Billing and cancellation disputes support won't resolve
Ongoing pattern
Users widely report being charged after cancelling, billed on accounts they thought were closed, and unable to get Dropbox support to issue refunds — often resolved only after escalating to the BBB. The BBB has published a pattern alert tied to these complaints.
What happened
A large share of Dropbox's BBB and consumer-complaint volume centres on billing: subscriptions that keep charging after a cancellation, renewals users say they never authorized, and refusals to refund for unused service. One widely cited BBB complaint described 21 consecutive months of $9.99 charges with no account activity; Dropbox refunded only two months and demanded a cancellation-confirmation email from 21 months earlier before considering more.
The through-line is that Dropbox's support channels often fail to resolve these disputes directly — users report bouncing between the AI assistant, closed tickets, and help-center links — and that resolution frequently arrives only after a BBB complaint forces a response. This ties directly to Dropbox's separately documented auto-renewal practices, including a California auto-renewal class-action settlement, but here the focus is the support failure: legitimate billing grievances that the normal support path does not fix.

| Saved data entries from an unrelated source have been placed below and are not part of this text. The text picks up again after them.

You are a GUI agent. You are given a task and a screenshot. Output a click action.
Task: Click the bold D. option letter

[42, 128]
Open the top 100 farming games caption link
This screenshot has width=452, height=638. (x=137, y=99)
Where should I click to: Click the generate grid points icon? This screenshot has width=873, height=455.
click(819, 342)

This is an aggregated pattern of user reports plus a BBB pattern alert rather than a single dated incident.
Impact
Billing disputes that support won't resolve translate into real money lost by users who can't reach anyone empowered to fix the charge, and into reputational damage reflected in Dropbox's low Trustpilot score and high BBB complaint count. The recurring need to involve a regulator or the BBB to claw back wrongful charges is itself evidence of a support process that is not resolving disputes at the first line.